12 Feb 2013, BioSpectrum Bureau , BioSpectrum
Singapore: Scientists at A*STAR's Genome Institute of Singapore (GIS) have successfully developed a method to map the epigenome using 100 times fewer cells than was previously possible. The discovery, published in the journal Developmental Cell, has now made it possible to study the epigenome of parts of the body with rare cell populations such as germ cells (which differentiate into the egg or sperm), and clinical biopsy samples (to advance the study, diagnosis and prevention of cancer).

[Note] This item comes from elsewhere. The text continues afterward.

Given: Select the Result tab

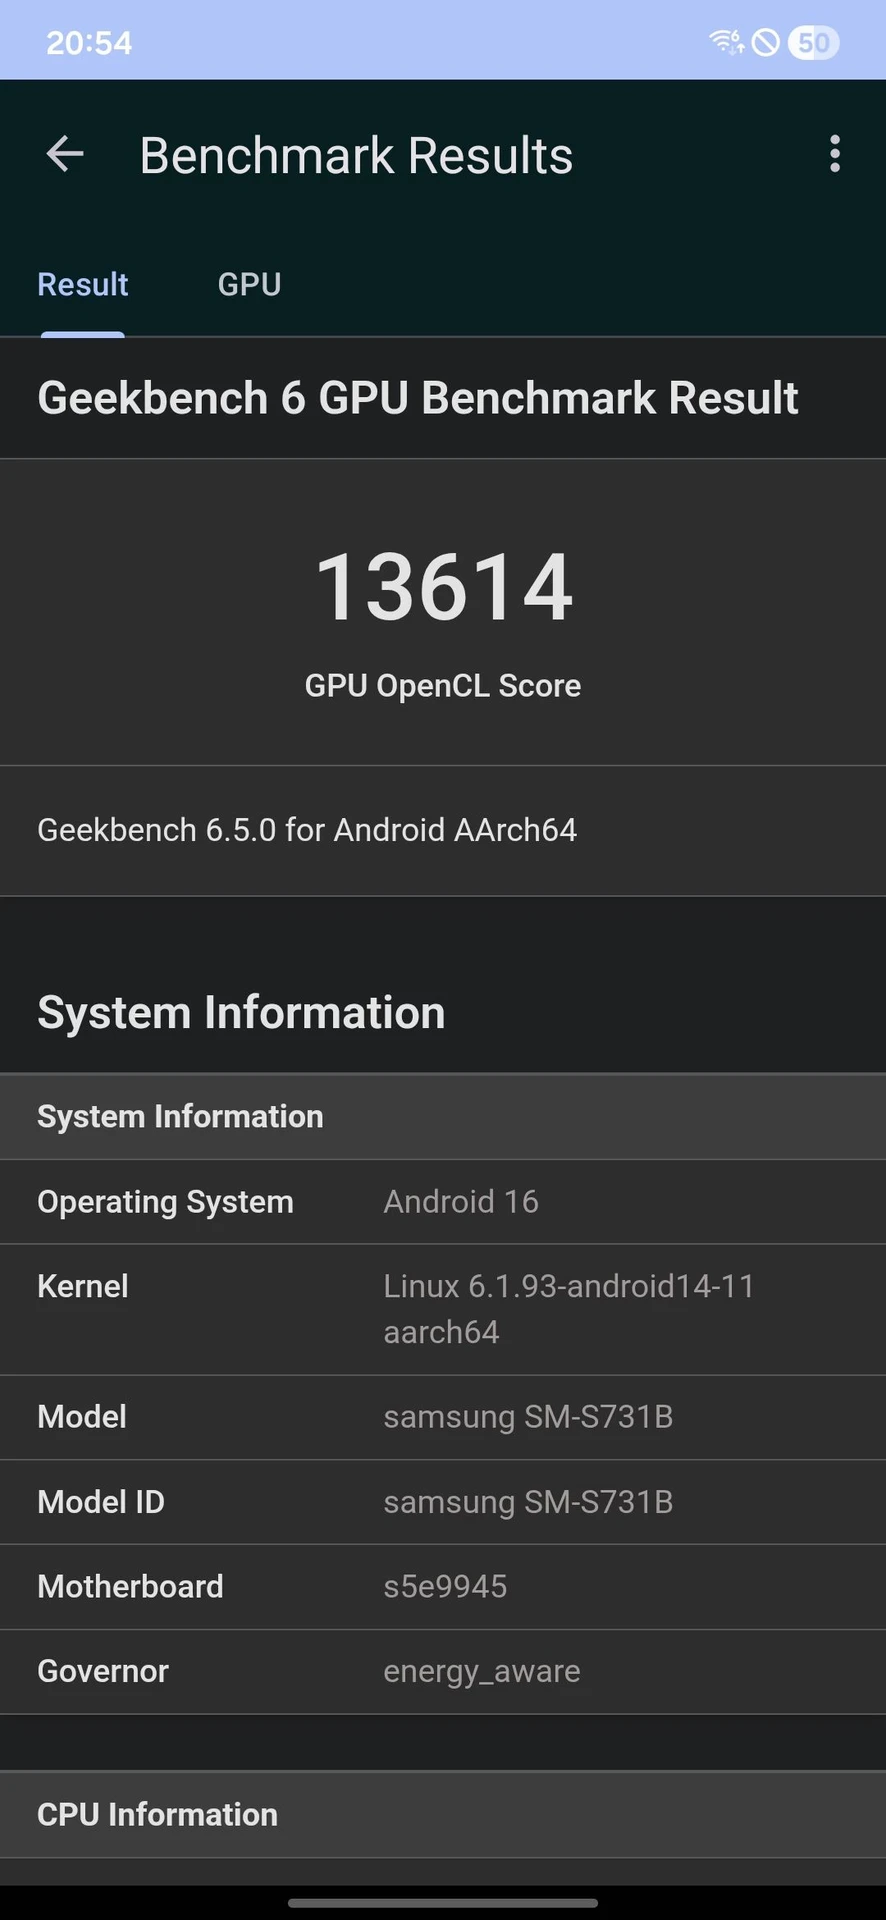Looking at the screenshot, I should (x=83, y=285).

Chromatin immunoprecipitation coupled to high-throughput sequencing (ChIP-Seq) is a commonly used method to study the epigenome of cells. In ChIP-Seq, DNA fragments that are associated with specific epigenetic marks are baited out, sequenced and mapped to a reference genome. However, the conventional method typically requires large quantities of cells, which makes it difficult to study rare cell populations of the body or in precious clinical biopsy samples.
This limitation prompted GIS scientists to miniaturize the ChIP method such that it is now possible to map the epigenome using much fewer cells (1,000 to 100,000 cells). The conventional method required one million-to-10 million cells.
The scientists further applied this technology on a small number of mouse germ cells, which are the embryonic precursors of the sperm and egg, and uncovered many interesting epigenomic features that provide insight into the biology of the germ cells.
Commercial development of the Microscale Epigenomics Technology project was funded by A*STAR's technology transfer arm, ETPL (Exploit Technologies), for comparison and validation studies prior to licensing the technology to a local biotechnology company, SG Microlab Devices, for the academic research market.